Choosing a place to lay your head is an important decision when travelling, and different things matter to different people.
Some are perfectly happy with a chain hotel offering a bed, a TV, a shower, and a continental breakfast, while others want luxurious spas and pampering, and others still want something completely different.
Here are some things you should consider before booking a hotel in order to have the best experience possible. Besides price, of course. We assume you’re checking that already.

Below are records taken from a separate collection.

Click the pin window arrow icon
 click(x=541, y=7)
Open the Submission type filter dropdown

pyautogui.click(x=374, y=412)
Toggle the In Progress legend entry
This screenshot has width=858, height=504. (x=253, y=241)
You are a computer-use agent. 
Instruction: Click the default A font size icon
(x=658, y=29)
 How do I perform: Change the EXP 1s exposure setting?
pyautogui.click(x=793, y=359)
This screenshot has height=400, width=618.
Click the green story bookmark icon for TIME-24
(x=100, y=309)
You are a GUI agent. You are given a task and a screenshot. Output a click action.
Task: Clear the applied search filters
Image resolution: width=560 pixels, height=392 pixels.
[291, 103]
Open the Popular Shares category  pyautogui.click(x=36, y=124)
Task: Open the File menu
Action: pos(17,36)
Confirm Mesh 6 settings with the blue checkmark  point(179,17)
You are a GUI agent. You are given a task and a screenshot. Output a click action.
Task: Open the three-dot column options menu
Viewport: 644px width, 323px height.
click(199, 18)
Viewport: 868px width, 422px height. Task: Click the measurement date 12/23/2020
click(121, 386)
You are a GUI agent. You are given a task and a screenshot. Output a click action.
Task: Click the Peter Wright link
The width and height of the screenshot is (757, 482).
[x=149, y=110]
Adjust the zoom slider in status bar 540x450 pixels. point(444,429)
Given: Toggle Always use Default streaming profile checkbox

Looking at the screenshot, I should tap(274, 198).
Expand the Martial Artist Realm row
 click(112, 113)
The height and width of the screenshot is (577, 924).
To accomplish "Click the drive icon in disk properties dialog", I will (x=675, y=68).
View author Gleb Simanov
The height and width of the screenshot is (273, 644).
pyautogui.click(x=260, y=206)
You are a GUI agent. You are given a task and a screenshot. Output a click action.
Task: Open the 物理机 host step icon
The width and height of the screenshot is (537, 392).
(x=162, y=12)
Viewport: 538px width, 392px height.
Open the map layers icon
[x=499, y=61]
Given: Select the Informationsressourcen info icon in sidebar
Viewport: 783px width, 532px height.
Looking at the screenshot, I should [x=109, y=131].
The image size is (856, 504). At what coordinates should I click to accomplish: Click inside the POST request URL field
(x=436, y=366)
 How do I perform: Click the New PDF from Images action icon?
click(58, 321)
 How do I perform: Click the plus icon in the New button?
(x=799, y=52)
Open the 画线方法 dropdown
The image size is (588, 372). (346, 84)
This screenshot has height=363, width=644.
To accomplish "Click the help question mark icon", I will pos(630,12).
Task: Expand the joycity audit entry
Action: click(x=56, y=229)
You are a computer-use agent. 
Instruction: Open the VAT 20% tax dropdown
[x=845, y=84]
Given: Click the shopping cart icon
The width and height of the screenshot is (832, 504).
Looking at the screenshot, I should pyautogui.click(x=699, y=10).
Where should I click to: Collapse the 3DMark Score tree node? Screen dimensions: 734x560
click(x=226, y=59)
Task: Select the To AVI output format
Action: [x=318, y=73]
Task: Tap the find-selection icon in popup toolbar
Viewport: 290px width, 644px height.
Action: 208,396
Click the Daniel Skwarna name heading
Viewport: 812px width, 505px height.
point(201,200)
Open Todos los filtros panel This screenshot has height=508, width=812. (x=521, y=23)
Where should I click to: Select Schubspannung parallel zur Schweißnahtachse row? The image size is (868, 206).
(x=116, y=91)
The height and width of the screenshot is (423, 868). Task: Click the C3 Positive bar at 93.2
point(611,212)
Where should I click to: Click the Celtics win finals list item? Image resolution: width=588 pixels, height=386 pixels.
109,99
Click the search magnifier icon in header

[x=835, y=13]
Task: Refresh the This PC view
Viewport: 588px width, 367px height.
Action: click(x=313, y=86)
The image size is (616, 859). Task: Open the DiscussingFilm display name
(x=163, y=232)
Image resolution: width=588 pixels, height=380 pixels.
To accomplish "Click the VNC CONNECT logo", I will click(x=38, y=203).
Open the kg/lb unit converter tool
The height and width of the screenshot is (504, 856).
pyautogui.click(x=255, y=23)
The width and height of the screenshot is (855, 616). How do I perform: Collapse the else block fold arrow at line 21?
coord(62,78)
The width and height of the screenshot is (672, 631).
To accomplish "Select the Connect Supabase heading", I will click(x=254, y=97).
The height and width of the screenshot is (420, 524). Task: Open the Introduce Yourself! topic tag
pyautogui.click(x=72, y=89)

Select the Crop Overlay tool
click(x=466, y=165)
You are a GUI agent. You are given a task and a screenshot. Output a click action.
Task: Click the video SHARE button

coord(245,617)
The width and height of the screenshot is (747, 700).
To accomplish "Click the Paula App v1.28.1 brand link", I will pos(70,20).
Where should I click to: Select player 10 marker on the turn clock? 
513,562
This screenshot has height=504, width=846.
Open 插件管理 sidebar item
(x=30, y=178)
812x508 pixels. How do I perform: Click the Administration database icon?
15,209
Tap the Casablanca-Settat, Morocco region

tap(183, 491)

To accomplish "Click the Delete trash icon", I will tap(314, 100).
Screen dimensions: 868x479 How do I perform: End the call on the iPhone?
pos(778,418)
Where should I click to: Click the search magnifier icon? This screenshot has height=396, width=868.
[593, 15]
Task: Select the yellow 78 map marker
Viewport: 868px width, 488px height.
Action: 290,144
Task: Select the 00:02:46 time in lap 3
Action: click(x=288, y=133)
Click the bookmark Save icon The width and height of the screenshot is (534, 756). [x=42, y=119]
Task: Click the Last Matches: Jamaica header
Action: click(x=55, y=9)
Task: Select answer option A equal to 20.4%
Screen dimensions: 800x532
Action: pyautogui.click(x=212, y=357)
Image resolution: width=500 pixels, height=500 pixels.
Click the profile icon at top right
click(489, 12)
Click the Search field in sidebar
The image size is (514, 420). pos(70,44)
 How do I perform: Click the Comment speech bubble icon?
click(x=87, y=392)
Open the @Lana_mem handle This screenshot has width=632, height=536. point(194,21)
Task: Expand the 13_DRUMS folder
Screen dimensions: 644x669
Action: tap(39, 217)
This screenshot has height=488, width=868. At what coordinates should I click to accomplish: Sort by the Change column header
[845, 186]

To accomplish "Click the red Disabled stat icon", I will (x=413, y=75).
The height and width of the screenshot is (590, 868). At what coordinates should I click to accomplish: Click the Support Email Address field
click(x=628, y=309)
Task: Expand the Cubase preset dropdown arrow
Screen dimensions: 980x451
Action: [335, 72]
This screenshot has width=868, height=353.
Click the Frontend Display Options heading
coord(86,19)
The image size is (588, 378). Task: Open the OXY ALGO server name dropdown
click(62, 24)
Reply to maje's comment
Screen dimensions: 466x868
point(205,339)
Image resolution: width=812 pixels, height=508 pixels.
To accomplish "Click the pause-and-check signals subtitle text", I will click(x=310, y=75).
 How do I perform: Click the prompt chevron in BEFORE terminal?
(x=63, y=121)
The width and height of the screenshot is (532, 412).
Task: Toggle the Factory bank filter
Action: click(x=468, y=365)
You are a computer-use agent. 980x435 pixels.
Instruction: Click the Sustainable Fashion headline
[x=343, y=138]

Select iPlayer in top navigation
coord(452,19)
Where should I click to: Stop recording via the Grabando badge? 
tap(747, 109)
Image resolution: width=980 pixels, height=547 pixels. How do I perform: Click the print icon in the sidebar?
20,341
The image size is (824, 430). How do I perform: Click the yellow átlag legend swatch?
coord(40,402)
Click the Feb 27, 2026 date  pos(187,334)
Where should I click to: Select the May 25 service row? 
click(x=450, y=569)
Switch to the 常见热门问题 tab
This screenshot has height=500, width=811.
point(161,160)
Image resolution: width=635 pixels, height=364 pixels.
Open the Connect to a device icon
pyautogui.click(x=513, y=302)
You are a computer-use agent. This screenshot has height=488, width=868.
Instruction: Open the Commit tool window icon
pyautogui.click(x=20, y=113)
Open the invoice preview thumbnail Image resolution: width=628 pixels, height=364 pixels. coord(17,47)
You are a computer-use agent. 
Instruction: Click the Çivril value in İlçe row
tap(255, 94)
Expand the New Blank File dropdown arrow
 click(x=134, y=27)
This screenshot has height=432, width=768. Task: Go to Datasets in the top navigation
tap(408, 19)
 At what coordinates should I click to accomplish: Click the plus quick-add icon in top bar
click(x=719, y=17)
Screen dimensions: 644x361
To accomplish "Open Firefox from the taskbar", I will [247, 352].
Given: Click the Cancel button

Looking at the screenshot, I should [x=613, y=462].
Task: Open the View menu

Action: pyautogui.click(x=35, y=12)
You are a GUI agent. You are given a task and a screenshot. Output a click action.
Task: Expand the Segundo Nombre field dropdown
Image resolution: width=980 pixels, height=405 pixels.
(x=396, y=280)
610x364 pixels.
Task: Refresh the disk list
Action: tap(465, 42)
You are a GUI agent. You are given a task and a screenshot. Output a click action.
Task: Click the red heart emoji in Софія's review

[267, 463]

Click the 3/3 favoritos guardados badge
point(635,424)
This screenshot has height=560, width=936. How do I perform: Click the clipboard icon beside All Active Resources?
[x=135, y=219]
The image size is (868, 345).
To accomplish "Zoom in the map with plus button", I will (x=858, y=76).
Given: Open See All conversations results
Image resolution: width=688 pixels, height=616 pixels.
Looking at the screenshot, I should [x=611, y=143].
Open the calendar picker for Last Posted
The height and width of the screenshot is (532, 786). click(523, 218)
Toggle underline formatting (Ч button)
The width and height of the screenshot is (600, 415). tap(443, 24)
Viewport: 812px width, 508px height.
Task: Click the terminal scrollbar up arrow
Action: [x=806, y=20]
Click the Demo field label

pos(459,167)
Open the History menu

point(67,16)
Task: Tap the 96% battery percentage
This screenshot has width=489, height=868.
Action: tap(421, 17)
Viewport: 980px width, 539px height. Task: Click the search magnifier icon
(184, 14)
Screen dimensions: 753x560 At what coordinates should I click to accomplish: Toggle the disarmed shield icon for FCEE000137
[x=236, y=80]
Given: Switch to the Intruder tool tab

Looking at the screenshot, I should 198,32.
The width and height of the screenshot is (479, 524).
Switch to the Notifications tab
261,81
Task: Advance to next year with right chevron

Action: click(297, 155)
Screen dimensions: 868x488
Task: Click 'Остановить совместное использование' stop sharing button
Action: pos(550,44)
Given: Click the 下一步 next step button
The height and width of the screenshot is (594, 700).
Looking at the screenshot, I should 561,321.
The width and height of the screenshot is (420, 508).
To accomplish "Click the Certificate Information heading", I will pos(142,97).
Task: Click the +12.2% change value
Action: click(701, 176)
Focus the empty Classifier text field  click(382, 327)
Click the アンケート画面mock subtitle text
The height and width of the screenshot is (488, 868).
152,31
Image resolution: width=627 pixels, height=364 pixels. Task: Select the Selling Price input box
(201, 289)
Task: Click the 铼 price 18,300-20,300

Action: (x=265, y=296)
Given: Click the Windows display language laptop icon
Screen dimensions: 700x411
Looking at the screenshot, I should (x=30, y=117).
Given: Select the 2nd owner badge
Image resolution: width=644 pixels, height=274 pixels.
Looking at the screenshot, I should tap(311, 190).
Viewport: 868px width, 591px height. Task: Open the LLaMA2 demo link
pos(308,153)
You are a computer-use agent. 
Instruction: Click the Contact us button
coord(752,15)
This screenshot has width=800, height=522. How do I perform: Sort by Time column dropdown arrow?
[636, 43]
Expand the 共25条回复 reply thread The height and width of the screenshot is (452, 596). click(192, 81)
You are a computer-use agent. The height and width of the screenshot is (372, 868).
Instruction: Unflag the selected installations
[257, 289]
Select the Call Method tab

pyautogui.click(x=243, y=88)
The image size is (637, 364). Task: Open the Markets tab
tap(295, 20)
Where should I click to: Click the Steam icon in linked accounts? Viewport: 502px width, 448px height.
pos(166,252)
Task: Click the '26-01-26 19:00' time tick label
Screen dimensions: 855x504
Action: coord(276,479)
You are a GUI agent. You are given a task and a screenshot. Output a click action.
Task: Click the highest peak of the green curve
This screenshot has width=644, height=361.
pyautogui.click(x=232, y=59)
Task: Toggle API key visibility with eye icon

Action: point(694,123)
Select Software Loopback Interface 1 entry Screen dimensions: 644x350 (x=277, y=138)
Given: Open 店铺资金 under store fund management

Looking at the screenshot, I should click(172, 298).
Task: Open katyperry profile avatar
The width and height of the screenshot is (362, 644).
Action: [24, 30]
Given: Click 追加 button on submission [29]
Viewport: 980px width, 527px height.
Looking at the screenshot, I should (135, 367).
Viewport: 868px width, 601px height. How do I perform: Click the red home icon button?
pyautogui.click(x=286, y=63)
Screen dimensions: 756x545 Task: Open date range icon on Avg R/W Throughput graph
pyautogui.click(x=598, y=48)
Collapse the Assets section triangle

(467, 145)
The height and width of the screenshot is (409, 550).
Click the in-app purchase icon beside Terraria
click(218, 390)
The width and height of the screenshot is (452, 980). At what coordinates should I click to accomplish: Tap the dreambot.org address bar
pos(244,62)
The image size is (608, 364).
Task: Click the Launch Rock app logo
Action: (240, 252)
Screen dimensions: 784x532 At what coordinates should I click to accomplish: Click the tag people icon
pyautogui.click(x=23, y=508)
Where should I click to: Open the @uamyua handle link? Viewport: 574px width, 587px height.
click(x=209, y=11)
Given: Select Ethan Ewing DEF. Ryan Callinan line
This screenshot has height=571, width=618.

Location. Obviously this is one of your top concerns. Is it close to whatever it is you want to be close to? Tourist attractions? The conference? The airport? Transportation? Make sure you know what you want to be close to so you don’t arrive and realize it’s near a museum but a half hour drive from everything else you need.
Parking. If you have a car or are renting one you should check if the hotel has parking or if there is parking nearby, and how much it costs.
Amenities. Gym? Restaurant? Minibar? Regular bar? Spa? What do you need and what does the hotel have? Maybe you’re thinking “Duh!, of course!” and rolling your eyes, but how many of us have arrived at a hotel in the past only to discover there’s no minibar or onsite restaurant when we just assumed there would be? Is there an elevator or just stairs? Are there bellhops or are you expected to carry your own bags? Is the bathroom en suite or shared? Avoid unpleasant surprises.
Reviews. Read reviews online but take them with a grain of salt. I once stayed at a hotel in Edinburgh where the loud music from the bar downstairs kept me up until 1:30 am each night, yet there’s no mention of this problem in any of the dozens of glowing online reviews. It seems impossible to me that nobody else encountered this issue but maybe it’s because the hotel is for a younger demo than two middle-aged parents and their toddler. And then I never wrote a review even though I meant to, because who has that kind of time? So, some things nobody is going to warn you about, but if all the reviews are negative you probably should stay somewhere else.
Wi-Fi. Some hotels still charge for Wi-Fi and others don’t offer it at all, particularly smaller, boutique hotels or Bed and Breakfasts. Don’t assume they offer it and if you need it make sure you can get it.
Cancellation policy. Just in case. You never know. Always check if you can cancel, and if you book through a third party make sure to check it from all angles.
Room size. If you’re not sure, ask. A tiny room can be a real inconvenience and they’re not always upfront on their websites. I once stayed in a room so small that I hit my head on the sloped ceiling every time I got out of bed. I would have liked to avoid that. Reviews might also have this information.
Does it suit your specific needs? You are a unique individual, just like everyone else. This means you have your own needs that are specific to you. Do you want to bring your dog? Then you need the hotel to be pet friendly. Are you allergic to dogs? Maybe you need a hotel that is not pet friendly. Do you have a baby? Do you need to be close to places where you can buy milk or formula? Do you need 24-hour room service? Air conditioning? A crib or cot? Breakfast? Do you want a party hotel with a nightclub? Or a quiet place with fine scotch and comfy chairs?
There are enough places out there that everyone should be able to find something that suits their specific needs. Just make sure to check before you leave, so you’re not disappointed.